Clever and visually interesting, are, by the way, words that could be applied to many aspects of the book.


Did they manage to sneak the star of North's Dinosaur Comics into a panel here...?

Look, here's T-Rex from Dinosaur Comics:
And here's a T-Rex skeleton in a panel of Adventure Time:
Is the latter the skeletonized version of the former? I don't know. Only T-Rex himself could tell us, except he can't tell us anything, because now he's a dead skeleton, and dead dinosaur skeletons can't tell us anything at all (although paleontologists may hold a different opinion on the matter).


Did I mention the fact that there were a lot of variant covers though? There are a lot of variant covers. The book is 128 pages long, and only 70 of those pages contain comics.

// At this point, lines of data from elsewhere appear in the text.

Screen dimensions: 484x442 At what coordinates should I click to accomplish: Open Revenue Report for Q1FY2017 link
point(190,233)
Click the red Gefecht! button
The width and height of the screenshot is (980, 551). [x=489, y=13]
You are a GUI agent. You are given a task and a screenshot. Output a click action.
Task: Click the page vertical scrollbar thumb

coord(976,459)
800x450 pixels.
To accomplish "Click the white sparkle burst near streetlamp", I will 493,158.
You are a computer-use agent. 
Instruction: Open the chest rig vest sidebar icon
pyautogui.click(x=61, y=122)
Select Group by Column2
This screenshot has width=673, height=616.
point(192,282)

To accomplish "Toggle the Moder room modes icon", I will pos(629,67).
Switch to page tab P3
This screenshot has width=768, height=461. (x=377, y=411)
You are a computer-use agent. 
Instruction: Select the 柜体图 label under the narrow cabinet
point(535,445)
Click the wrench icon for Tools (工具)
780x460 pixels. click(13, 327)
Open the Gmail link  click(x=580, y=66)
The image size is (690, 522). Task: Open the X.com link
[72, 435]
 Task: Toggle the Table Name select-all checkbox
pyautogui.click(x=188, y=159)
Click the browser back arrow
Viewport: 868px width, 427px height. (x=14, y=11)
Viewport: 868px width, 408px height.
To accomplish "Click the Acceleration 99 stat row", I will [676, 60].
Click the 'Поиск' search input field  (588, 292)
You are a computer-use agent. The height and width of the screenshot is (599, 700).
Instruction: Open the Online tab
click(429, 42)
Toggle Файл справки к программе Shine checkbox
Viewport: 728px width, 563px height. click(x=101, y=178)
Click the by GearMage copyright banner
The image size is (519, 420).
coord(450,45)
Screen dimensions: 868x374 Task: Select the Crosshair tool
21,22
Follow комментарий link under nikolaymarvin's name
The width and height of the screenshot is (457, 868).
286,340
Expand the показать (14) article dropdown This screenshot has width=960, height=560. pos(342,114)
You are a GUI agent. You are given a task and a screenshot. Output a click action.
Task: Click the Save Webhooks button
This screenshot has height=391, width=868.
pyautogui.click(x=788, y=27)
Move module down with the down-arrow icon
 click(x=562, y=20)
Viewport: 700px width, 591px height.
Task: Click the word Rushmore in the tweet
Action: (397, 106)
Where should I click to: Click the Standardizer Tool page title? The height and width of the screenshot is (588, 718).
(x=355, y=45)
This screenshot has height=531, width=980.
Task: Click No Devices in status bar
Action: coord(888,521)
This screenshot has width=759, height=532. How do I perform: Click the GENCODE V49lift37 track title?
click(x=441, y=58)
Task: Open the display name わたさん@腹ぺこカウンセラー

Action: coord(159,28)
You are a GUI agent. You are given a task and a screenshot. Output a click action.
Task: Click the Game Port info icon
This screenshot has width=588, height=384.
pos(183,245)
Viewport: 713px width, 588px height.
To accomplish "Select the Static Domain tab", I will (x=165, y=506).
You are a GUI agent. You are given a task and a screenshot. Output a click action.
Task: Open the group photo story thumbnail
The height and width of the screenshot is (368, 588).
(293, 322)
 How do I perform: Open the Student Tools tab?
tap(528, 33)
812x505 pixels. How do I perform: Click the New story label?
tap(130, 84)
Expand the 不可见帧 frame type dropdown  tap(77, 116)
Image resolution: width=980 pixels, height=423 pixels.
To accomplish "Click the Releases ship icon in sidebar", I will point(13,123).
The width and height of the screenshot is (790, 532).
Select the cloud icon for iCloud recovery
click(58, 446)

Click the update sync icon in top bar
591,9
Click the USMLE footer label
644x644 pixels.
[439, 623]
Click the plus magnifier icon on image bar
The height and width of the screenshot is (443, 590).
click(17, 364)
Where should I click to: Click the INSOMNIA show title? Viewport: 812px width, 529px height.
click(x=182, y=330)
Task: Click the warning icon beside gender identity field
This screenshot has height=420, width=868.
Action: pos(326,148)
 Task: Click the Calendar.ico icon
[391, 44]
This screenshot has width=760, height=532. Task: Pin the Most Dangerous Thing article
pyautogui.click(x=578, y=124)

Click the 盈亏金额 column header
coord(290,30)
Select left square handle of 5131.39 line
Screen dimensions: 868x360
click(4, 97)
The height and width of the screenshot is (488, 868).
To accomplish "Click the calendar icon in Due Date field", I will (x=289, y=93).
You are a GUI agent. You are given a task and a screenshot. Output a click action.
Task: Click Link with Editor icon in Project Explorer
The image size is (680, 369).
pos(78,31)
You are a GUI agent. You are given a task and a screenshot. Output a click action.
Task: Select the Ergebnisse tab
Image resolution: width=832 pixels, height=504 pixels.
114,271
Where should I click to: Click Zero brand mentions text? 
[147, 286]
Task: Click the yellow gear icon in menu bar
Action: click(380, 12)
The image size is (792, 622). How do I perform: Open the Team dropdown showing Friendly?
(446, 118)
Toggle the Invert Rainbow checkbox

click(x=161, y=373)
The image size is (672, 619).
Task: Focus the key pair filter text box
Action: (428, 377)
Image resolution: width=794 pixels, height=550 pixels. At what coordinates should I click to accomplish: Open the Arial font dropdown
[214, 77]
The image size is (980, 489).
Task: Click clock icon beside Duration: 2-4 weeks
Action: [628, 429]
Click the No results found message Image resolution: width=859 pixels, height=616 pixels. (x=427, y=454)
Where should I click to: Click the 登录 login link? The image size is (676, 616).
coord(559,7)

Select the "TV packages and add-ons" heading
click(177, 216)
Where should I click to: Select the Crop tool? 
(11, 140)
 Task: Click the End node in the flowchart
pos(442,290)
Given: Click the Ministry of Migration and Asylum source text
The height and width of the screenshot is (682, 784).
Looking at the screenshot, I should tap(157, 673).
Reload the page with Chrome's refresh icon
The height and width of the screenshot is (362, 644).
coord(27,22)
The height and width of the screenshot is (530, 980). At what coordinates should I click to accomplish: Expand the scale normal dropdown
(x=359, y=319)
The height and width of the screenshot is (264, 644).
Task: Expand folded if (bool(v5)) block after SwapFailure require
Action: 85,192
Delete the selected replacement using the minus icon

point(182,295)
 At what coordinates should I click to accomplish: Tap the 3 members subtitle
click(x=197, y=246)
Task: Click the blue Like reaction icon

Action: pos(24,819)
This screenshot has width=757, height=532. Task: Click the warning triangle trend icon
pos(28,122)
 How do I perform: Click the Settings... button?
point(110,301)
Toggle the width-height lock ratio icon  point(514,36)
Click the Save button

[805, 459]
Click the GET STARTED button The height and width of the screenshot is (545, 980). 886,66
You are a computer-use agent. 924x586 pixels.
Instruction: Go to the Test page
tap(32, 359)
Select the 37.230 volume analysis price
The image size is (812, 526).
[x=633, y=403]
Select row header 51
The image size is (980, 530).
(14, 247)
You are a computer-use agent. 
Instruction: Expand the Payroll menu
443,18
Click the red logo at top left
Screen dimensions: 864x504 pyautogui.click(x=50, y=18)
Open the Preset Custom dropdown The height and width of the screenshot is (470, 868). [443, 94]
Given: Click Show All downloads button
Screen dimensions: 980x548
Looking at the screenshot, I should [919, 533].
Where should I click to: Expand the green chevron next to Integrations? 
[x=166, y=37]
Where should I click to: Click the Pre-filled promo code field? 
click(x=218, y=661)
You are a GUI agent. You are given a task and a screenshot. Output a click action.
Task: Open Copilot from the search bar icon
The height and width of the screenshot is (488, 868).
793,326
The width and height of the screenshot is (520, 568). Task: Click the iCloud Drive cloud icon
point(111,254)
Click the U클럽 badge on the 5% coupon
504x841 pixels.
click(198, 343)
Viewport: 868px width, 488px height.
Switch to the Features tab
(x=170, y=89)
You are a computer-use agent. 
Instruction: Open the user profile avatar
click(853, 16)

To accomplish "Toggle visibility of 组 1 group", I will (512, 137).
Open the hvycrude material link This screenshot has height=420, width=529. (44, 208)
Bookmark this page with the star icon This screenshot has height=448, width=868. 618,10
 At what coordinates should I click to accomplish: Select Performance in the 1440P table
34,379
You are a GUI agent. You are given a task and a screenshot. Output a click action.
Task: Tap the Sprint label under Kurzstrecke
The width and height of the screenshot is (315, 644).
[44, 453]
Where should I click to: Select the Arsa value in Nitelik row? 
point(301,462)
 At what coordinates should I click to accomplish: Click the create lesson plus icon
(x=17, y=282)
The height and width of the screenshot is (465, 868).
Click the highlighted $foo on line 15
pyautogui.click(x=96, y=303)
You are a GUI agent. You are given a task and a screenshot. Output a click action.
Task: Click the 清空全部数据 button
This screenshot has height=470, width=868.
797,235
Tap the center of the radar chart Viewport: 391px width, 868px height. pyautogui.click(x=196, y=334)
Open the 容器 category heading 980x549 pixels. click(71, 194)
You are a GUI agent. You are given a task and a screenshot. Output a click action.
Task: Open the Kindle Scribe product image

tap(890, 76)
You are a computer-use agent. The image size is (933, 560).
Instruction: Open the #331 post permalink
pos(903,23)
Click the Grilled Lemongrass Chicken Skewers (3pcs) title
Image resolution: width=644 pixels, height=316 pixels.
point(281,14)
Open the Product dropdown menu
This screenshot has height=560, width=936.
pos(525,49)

There's a short feature showing how the comic was drawn, and lot of end-pages and what not, and...let's see...23 covers!

Now, these are all pretty great images, and we get to see the various characters as drawn by Stephanie Buscema, Jeffrey Brown, Sanford Greene, Chris Samnee, Scott C., Adventure Time creator Pendleton Ward and his mom Betty Ward, but dang, almost half of the trade paperback collection of Adventure Time is not comics, and, when I was reading, I was pretty shocked to find the story ended when I still had another fifty pages or so worth of pages to flip through.